Work to complete:
Find every line below where the string "navigation" shows up, and copy those lines.

BEGIN The data

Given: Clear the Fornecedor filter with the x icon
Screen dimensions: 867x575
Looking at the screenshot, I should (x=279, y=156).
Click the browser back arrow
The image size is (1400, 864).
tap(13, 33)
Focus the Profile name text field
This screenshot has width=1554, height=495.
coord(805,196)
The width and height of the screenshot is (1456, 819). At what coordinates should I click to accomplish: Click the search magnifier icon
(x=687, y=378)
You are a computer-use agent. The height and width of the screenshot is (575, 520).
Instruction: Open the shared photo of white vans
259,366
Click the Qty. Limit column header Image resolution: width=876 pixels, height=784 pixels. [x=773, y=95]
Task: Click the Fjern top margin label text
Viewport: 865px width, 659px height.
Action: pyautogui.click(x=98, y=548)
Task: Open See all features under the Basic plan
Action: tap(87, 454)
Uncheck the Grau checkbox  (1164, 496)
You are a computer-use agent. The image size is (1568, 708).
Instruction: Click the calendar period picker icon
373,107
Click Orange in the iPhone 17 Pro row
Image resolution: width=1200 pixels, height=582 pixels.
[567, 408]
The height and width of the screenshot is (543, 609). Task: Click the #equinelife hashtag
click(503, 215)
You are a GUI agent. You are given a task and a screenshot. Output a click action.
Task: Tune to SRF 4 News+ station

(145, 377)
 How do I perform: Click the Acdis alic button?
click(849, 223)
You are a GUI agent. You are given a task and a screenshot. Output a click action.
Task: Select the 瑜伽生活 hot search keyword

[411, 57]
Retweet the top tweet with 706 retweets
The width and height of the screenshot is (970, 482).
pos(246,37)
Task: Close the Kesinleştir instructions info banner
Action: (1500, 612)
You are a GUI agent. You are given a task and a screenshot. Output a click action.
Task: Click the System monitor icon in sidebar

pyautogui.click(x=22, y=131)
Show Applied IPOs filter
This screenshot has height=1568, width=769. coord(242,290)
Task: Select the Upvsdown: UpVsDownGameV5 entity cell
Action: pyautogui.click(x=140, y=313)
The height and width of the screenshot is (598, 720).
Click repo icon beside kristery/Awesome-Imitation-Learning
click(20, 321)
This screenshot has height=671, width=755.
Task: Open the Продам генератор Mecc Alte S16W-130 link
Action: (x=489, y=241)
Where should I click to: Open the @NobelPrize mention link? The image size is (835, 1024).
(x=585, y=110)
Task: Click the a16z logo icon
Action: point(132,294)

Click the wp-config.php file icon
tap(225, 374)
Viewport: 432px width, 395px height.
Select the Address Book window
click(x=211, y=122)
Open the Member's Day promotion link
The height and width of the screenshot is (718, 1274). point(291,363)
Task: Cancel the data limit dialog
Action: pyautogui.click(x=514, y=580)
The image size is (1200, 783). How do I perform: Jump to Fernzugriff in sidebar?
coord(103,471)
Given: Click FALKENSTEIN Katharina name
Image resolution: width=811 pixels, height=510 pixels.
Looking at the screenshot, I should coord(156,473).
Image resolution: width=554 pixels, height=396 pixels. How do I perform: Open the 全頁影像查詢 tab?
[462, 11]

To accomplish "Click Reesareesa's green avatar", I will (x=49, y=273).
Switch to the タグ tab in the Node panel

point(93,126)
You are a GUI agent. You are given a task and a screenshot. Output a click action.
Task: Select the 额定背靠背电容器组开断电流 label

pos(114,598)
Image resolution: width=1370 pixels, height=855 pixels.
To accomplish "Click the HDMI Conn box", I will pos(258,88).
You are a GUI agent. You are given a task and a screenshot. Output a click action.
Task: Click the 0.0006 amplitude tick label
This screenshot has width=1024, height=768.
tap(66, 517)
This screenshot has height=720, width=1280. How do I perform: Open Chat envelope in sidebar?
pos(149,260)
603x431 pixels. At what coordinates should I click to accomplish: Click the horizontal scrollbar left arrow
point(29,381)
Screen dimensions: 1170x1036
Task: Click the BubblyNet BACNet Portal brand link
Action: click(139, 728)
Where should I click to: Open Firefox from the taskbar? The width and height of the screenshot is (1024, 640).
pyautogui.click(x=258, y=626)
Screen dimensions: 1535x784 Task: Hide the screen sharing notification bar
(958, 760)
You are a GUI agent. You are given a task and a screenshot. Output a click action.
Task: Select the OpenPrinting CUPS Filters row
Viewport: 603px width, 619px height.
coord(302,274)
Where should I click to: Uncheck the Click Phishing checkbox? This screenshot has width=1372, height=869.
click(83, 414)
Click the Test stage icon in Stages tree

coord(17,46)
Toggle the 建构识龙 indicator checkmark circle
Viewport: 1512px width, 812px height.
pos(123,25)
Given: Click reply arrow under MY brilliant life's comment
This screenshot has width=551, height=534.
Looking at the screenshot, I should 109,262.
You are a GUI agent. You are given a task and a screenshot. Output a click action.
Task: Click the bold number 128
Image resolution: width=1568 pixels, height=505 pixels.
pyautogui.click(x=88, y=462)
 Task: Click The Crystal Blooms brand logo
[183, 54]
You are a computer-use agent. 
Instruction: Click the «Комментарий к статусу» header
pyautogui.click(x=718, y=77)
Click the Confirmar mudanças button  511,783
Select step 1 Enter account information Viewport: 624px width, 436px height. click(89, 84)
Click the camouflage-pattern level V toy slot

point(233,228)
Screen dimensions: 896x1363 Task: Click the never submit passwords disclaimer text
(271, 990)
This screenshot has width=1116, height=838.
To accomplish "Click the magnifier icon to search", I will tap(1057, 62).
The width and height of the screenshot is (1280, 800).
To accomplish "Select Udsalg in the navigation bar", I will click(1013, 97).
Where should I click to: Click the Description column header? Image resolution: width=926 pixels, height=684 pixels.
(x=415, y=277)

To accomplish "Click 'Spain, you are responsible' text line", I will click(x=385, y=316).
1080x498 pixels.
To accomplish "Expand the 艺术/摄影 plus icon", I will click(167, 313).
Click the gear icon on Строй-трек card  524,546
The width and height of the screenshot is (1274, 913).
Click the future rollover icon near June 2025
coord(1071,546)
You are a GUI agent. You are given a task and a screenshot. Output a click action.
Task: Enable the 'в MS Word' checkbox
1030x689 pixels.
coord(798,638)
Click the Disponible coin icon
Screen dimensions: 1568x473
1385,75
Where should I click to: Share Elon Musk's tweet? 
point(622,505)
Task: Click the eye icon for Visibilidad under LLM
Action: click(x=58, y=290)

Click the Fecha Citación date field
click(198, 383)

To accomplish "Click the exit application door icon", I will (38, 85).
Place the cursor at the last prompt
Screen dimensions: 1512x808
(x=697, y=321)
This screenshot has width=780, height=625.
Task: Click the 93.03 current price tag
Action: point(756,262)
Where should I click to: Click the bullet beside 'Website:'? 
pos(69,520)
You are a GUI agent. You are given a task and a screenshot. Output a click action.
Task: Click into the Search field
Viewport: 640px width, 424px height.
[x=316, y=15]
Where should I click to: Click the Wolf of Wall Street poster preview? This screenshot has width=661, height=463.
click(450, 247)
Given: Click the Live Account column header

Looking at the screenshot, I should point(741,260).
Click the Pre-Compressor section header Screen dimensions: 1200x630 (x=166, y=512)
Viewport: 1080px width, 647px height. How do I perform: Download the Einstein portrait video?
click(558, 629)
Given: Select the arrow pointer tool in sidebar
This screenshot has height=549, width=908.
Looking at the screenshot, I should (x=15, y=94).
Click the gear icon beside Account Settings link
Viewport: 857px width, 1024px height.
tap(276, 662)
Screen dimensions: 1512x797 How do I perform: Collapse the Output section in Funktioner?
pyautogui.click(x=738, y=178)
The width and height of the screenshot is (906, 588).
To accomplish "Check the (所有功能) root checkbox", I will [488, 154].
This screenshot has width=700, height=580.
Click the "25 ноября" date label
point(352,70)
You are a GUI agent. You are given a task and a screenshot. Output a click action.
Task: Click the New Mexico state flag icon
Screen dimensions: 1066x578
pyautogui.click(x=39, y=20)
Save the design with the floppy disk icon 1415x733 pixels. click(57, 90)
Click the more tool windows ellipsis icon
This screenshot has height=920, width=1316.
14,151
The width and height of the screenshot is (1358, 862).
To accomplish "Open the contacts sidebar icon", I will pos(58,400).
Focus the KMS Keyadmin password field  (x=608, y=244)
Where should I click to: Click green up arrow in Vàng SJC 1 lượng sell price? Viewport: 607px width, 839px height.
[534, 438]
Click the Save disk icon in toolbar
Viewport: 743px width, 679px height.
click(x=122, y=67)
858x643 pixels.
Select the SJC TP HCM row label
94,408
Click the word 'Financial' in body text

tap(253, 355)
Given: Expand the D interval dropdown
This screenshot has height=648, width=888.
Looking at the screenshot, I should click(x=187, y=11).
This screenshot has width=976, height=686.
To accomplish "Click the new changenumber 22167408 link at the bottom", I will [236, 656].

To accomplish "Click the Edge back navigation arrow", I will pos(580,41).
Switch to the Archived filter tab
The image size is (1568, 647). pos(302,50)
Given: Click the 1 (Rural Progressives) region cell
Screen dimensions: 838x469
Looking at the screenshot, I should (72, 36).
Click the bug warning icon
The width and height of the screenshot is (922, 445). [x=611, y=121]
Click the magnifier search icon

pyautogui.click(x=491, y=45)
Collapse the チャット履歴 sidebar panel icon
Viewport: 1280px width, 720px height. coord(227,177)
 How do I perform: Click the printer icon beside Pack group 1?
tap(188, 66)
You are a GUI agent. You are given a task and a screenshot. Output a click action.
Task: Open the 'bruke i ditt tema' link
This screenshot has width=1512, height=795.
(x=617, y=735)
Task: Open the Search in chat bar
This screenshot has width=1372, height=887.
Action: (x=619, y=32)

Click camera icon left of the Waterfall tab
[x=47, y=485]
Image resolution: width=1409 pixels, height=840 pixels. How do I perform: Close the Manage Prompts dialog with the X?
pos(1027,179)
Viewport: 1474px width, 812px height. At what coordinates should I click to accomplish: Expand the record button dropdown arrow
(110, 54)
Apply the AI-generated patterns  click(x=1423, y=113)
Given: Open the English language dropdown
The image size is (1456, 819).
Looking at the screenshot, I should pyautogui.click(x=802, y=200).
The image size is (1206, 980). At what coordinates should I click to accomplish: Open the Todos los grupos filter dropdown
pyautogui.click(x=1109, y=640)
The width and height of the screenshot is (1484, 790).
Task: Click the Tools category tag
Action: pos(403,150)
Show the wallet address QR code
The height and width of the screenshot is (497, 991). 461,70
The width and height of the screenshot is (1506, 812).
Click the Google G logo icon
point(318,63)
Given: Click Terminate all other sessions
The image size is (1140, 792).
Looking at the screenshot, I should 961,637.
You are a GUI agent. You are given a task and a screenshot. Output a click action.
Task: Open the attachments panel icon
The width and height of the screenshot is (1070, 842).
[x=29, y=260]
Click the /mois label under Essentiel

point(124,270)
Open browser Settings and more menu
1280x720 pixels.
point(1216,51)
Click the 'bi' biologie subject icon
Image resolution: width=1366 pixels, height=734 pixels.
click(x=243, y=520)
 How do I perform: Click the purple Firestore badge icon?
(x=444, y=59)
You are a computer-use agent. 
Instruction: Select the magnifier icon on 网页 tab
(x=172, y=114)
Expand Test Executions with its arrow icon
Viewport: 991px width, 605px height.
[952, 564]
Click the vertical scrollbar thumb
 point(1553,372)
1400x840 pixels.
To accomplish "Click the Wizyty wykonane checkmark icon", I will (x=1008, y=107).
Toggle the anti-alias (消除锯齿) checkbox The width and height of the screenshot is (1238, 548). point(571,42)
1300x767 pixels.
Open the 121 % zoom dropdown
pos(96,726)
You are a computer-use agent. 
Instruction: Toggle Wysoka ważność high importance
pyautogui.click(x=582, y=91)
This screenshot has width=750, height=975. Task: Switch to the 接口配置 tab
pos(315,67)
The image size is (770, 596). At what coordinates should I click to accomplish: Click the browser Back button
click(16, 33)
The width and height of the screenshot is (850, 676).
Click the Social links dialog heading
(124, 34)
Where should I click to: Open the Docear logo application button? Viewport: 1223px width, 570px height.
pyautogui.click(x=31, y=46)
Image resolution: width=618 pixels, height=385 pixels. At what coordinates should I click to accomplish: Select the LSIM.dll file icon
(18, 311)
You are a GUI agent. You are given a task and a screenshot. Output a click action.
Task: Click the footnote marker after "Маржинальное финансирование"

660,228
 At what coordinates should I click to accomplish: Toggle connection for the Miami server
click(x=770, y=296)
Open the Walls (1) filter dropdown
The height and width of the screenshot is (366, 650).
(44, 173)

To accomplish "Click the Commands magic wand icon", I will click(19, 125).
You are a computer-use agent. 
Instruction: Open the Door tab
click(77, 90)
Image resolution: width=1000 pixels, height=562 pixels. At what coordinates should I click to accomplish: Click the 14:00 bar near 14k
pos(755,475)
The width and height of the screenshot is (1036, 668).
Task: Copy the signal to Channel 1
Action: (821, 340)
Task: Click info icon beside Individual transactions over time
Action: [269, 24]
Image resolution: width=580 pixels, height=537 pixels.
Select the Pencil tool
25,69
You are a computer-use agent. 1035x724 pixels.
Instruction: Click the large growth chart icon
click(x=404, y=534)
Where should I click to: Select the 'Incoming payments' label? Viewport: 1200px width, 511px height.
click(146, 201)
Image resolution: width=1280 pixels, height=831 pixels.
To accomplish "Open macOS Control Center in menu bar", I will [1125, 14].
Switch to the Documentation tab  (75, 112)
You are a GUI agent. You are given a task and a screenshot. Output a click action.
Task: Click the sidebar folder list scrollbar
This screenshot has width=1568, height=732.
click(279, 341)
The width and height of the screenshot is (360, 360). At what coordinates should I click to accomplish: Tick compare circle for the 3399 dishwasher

END The data

Written reply:
To accomplish "Select Udsalg in the navigation bar", I will click(1013, 97).
To accomplish "Click the Edge back navigation arrow", I will pos(580,41).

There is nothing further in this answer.